_Your objective_. Could you work out how many lines in the material below hold the word "Viewport"? Give only the number in reply.

Source data: Begin

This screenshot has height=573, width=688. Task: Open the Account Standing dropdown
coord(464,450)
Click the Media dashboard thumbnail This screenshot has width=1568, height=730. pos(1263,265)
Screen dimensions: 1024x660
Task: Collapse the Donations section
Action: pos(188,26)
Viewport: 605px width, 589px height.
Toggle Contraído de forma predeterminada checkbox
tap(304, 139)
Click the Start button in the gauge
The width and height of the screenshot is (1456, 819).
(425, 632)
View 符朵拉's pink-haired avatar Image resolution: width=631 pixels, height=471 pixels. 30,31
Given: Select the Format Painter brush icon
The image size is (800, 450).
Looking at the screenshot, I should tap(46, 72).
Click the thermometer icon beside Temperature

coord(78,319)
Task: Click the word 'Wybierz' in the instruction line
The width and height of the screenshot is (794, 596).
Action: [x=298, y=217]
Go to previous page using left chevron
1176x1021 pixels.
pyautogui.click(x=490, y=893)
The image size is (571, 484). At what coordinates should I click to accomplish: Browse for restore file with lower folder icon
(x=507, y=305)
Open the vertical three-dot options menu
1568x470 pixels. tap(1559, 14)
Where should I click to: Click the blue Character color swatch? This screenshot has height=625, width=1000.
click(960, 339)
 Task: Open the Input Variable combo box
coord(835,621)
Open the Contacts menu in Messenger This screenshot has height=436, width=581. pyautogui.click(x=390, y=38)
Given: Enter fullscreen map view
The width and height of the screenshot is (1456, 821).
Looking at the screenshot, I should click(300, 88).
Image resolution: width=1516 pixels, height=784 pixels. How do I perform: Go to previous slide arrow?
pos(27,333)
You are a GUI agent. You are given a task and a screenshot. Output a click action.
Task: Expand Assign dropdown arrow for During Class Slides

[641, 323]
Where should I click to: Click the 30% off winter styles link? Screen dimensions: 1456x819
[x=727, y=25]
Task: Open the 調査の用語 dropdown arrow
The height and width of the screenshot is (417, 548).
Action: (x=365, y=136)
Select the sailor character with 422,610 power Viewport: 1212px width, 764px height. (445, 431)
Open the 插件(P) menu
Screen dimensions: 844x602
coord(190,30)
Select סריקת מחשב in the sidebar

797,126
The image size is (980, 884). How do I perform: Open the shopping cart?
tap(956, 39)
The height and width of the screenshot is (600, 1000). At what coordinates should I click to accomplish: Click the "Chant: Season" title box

Source data: End

_Response to this exercise_. 2